Sun. Jun 7, 2015 1:10 PM - 2:10 PM ポスター会場 (展示ホール)

[P3-C-1120] 放射線療法施行症例に対するがんのリハビリテーション介入効果の検討

田畑伸治1, 石橋輝彦1, 作村里美1, 池嵜寛人2, 黒木はるか1 (1.熊本赤十字病院, 2.熊本保健科学大学)

Keywords:がん, 放射線療法, ADL

【はじめに,目的】
がん患者は原疾患による症状や,治療に伴う有害事象,また入院に伴う廃用性変化などの要因によりADLの低下が懸念される。そのため,がん患者のADL維持・向上を目的にがんのリハビリテーション(以下,がんリハ)として,当院でも介入している。
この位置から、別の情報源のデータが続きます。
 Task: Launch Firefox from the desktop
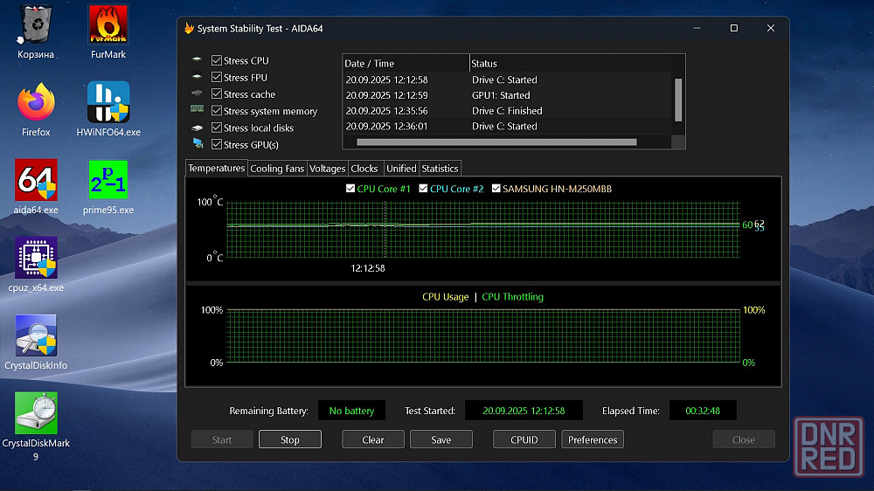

今回,当院入院中放射線療法を施行した症例の,がんリハ介入効果を検討した。
【方法】
2013年1月から2014年8月までに実施したがんリハ介入症例112例の内,放射線療法を施行した,死亡5例を除く42例(男:女=25:17,平均年齢75.5±10.7歳,平均介入回数10.7±8.2回,転帰:自宅退院13例,転院29例)を対象とし,対象症例の初期評価と最終評価におけるBarthel Index(以下,BI)を比較検討した。さらに,対象症例を骨転移有群21例と骨転移無群21例に分類し,各群での初期評価と最終評価におけるBIも併せて比較検討した。なお,統計にはWilcoxonの符号付順位和検定を用いた。
【結果】
当院入院中放射線療法を施行し,がんリハ介入した症例のBIは初期評価と比較し最終評価では有意に点数の向上を認めた(p<0.001)。また,骨転移有群でも最終評価でのBIは有意に向上し(p<0.05),骨転移無群でも同様に有意に向上を認めた(p<0.01)。
【考察】
がんのリハビリテーションガイドラインでは,化学療法・放射線療法施行患者は有害事象や疼痛,睡眠障害,精神的要因も相まって,全身体力の低下,倦怠感をきたすことが多く,ADLやQOLにも関わることから,体力の維持・改善のためのリハビリテーションが重要であるとされており,「化学療法・放射線療法中・治療後の乳癌,前立腺癌,血液腫瘍患者に運動療法は安全に実施でき,エルゴメーターやトレッドミルを用いた有酸素運動,ストレッチングや筋力トレーニング,また,それらを組み合わせた運動療法を実施することは,運動耐容能や筋力などの身体機能の改善がみられるため,行うよう強く勧められる。」(grade A),「脊椎転移症例に対して,リハビリテーションを実施することによりADLやQOLの向上が得られるため,行うよう勧められる。」(grade B)と推奨されている。今回の結果もそれらを支持する結果となった。今回は,疾患は分類せず放射線療法を施行した点に着目したが,疾患に限らずADLの維持・向上が期待出来ることが示唆された。また,骨転移に関しても転移部位を限定せずに,骨転移の有無で比較したが,骨転移を有していてもADLの維持・向上効果が期待されることが示唆された。さらに当院では,骨転移症例に対し骨転移スクリーニングシートを活用し,画像評価や,治療内容・方針,患者背景を踏まえた上で,がんリハ担当整形外科医が診察・ICを実施後リハ介入しており,より安全に,適切なリハ介入が行えていることが,ADLの維持・向上に繋がったのではないかと考えられる。今後,症例数を増やし,疾患や転移部位による分類も加味し調査していく必要がある。
【理学療法学研究としての意義】
本研究は報告の少ないがんのリハビリテーションに関するものであり,より安全に効果的リハビリテーションを施行するための,がんのリハビリテーションシステム構築に向けた取り組みとして意義のあるものだと考えられる。